◆ **EXERCISE DETAILS**:
Search the entries for the word "agent" and report each line that has it.
**** RECORD SET ****
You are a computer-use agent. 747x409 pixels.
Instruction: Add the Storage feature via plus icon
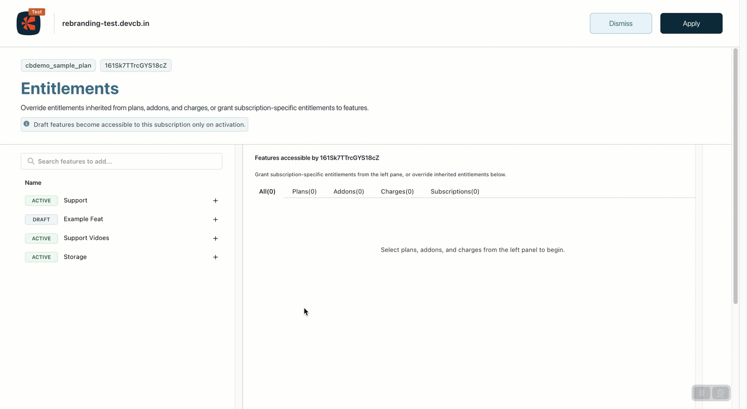tap(215, 257)
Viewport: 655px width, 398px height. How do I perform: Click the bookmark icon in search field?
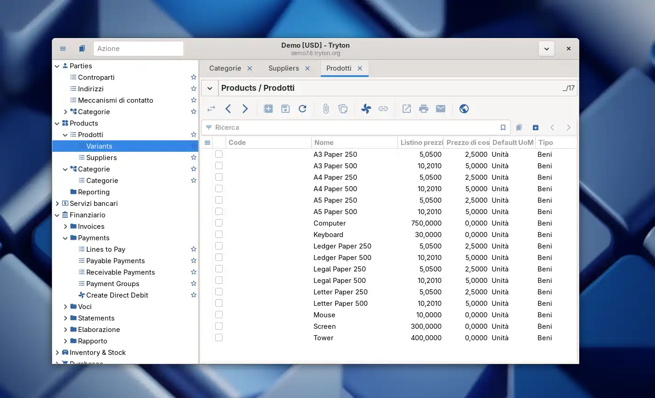click(503, 127)

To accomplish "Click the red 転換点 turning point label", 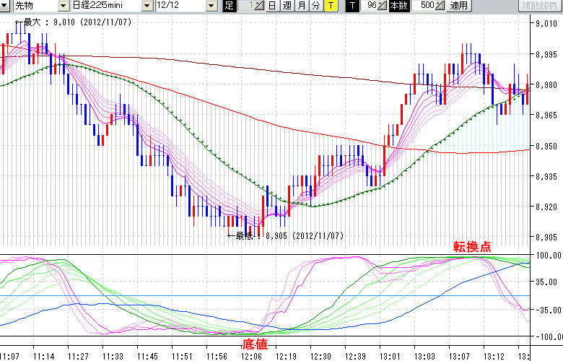I will [x=472, y=246].
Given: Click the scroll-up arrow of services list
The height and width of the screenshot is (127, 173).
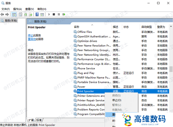Looking at the screenshot, I should click(171, 27).
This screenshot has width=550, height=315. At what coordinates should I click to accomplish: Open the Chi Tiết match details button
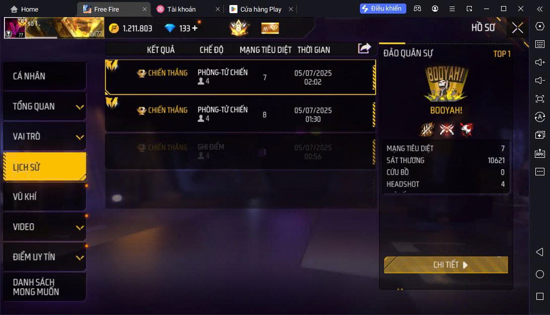pyautogui.click(x=446, y=265)
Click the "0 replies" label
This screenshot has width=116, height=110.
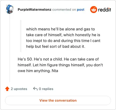[46, 89]
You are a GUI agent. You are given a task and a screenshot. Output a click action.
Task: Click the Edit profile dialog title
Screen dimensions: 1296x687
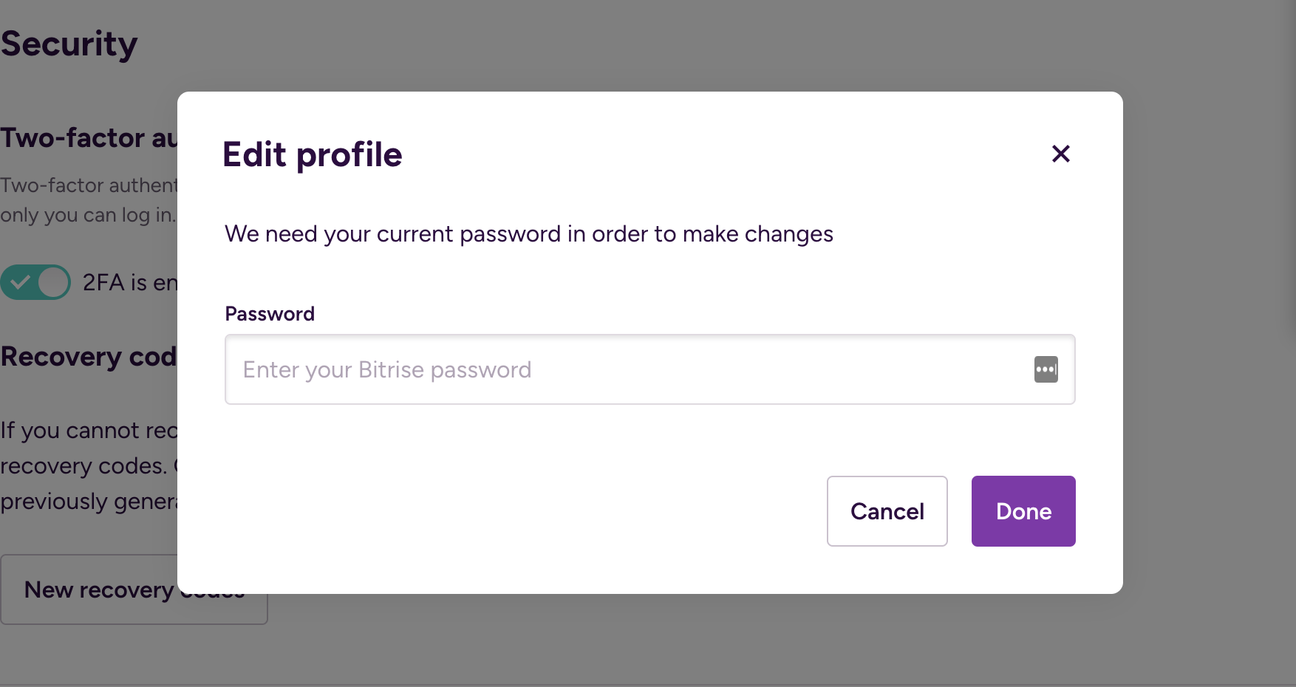tap(313, 154)
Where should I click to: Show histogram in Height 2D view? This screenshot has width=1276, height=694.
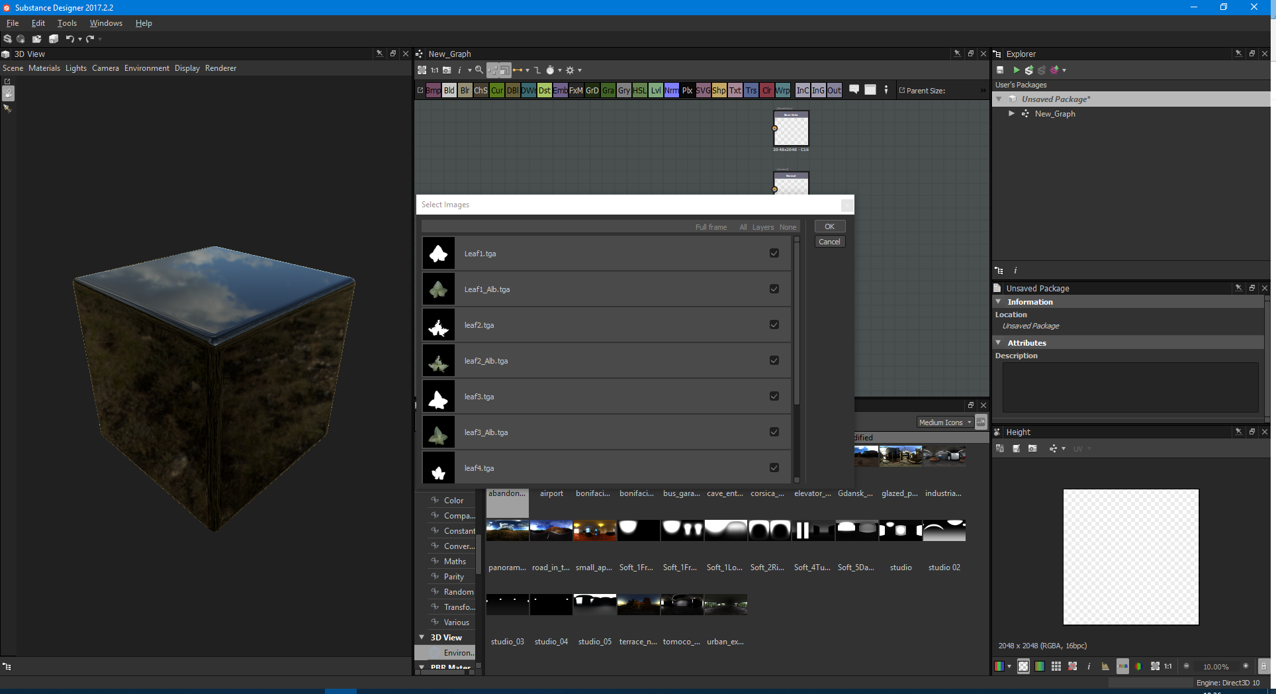[x=1105, y=666]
****
◆ **OUTPUT FOR THIS EXERCISE**:
You are a computer-use agent. 747x409 pixels.
You are a GUI agent. You are given a task and a screenshot. Output a click action.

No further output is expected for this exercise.